As Americans rail against bailouts and increased government spending; as our leaders preach constraints, sacrifice and shared pain, we impede our ability to get us out of this crisis.

This is no time for fiscal restraint, yet that is what the Obama team is proposing: new spending balanced with new spending cuts. Where is the stimulus? States and local governments face severe cash shortages and looming cutbacks in services.

We risk bringing on a broader and more long-lasting downturn under this sort of approach. Look at Iceland and don't think that America is immune to this type of social diorder and chaos.

1 comment:

googleheim said...

One word for today : ARGENTINA

The bank failure of Argentina in November 2001 is a working example.

They artificially pegged the peso to the U$ dollar 1 to 1 during the 1990's.

Menem, president in the 1990's, followed the Bush / Schultz / Neocon algorithm of privatization.

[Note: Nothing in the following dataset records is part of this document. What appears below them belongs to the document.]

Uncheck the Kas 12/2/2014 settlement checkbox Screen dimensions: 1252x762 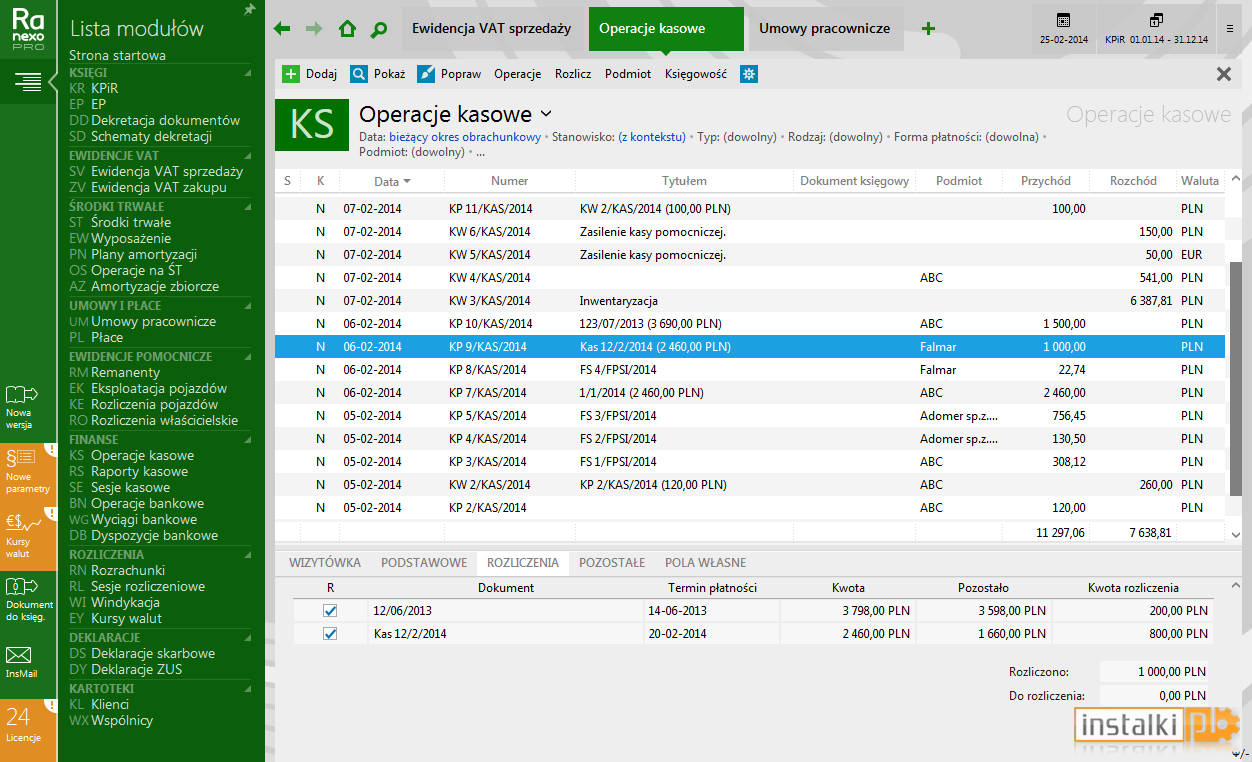coord(330,633)
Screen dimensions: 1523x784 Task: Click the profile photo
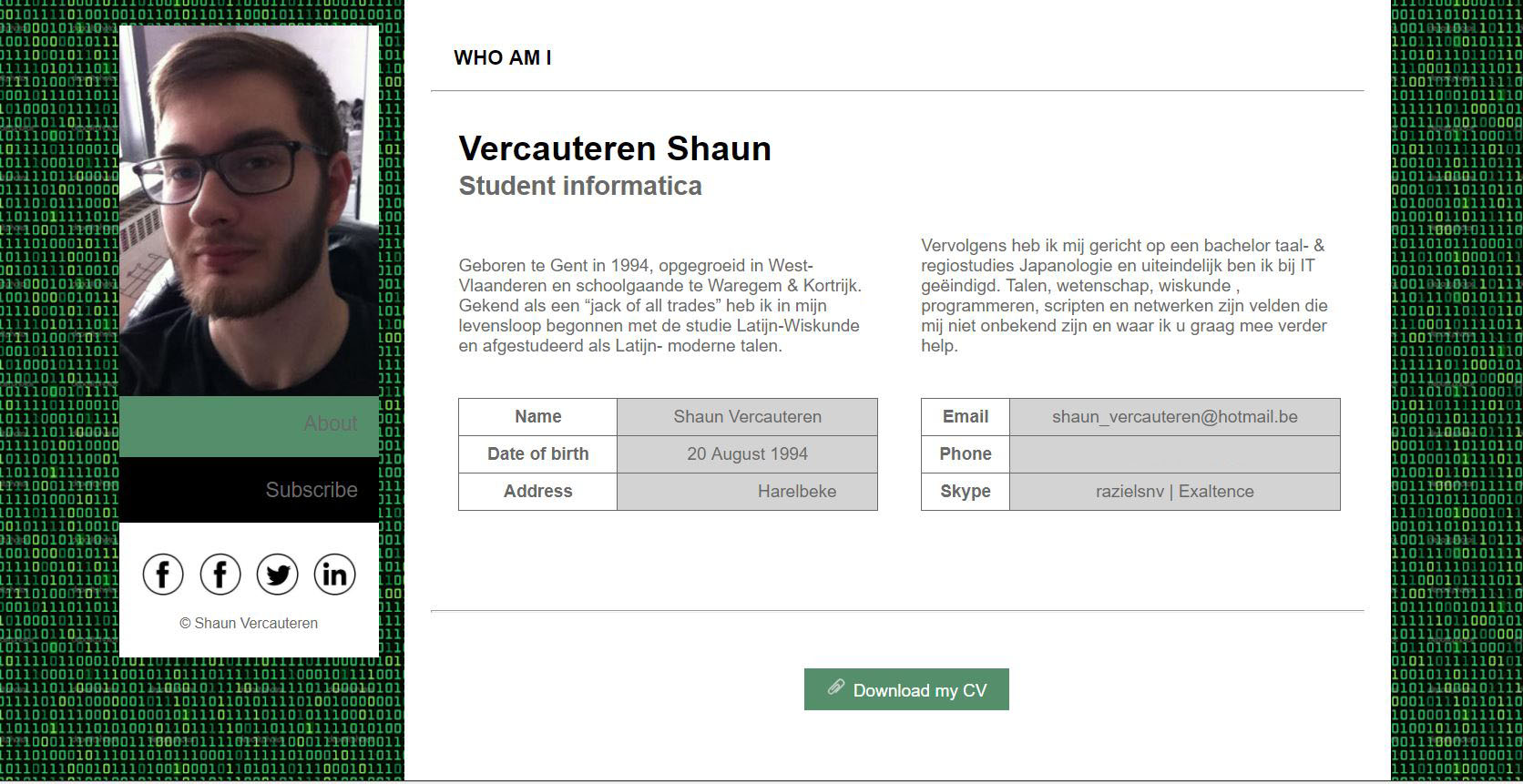pyautogui.click(x=249, y=210)
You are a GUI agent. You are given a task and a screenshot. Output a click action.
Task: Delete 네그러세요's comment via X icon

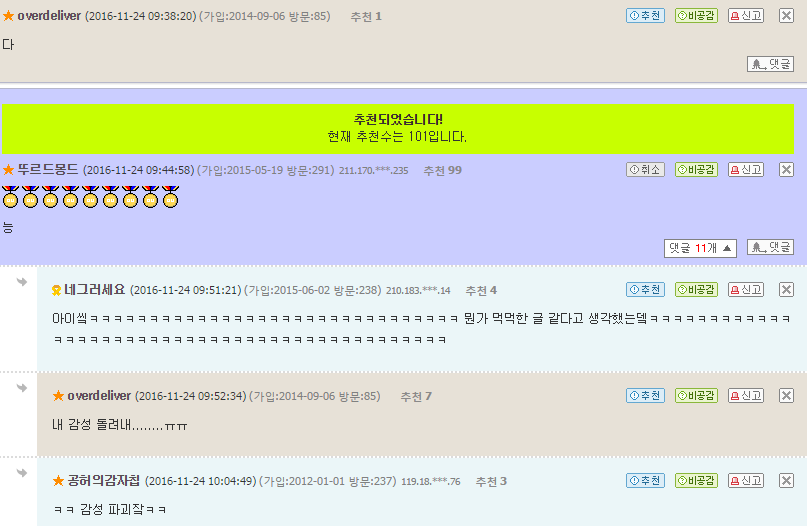[x=786, y=289]
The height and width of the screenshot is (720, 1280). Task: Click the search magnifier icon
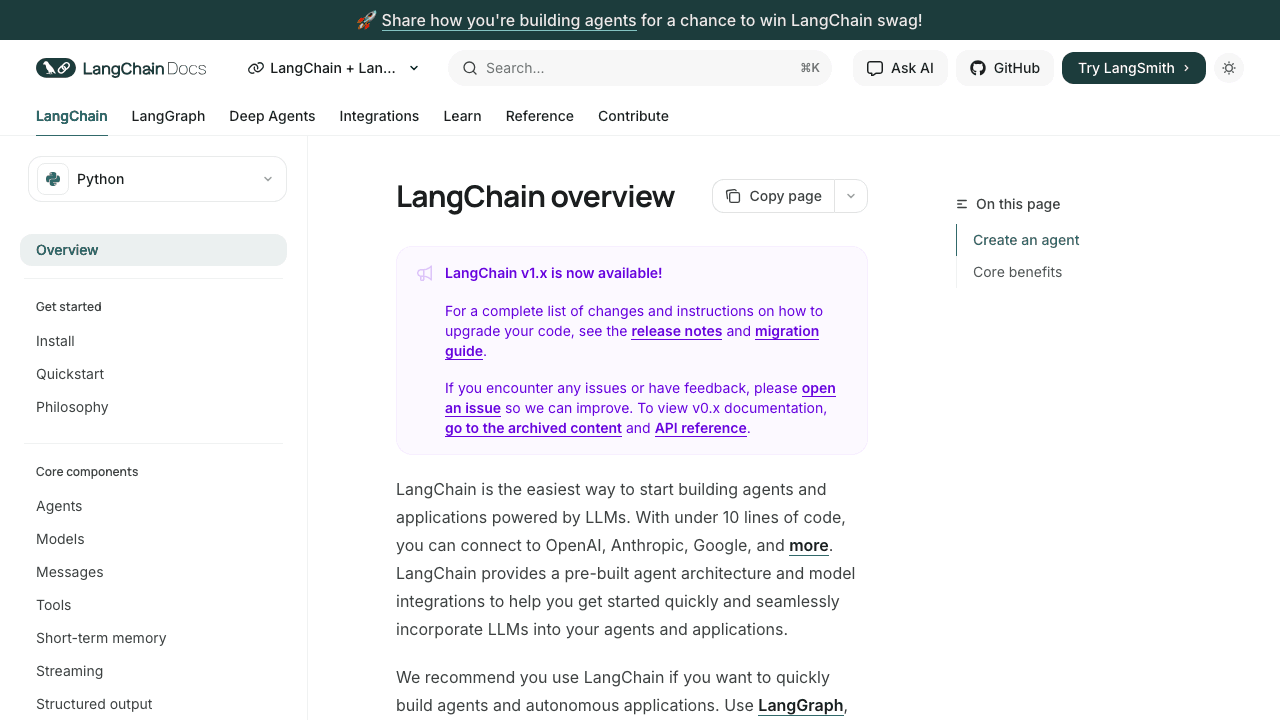click(x=470, y=68)
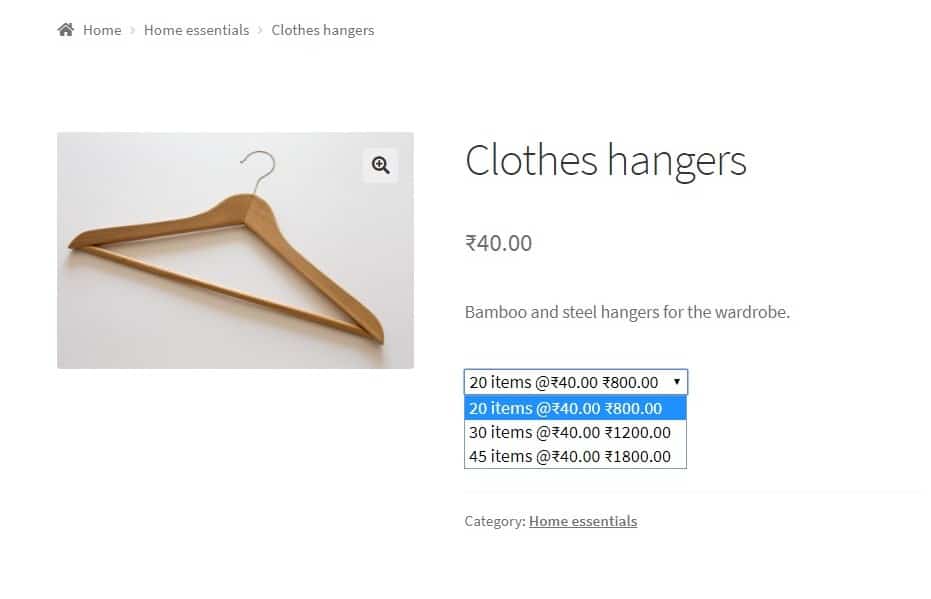Click the home icon in the breadcrumb
Image resolution: width=931 pixels, height=599 pixels.
click(66, 30)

Result : Argentina was burdened by debt, leverage, supposed capital flight, etc

Globalized by Spanish, French and Italian multinationals, Argentina of coursed blamed USA and EU.

They had to float their currency and it devalued to 1 U$D = 4 Pesos.
No much compared to Turkey, Russia, Mexico, and Asian melts.

However, it illustrates the point of the magnitude what is happened here :

Argentina population : 30 million

US Pop : 300 million

Argentina default : 250 billion

Estimated ( by me ) US Default is a factor of 10 as per population differential, so US Default is actually 2.5 trillion.

However, US currency is strengthening and all currencies which are artificially pegged to dollar :

El Salvador pegged 1 to 1 with USD.
Will this help or hurt ?

China artifically low.
Will this help or hurt ?

When does floating help and when does pegging help ?

If we would have SPIKED the U$D more, then we would have broke up the Chinese
and the Russian analyst can now eat his tofu.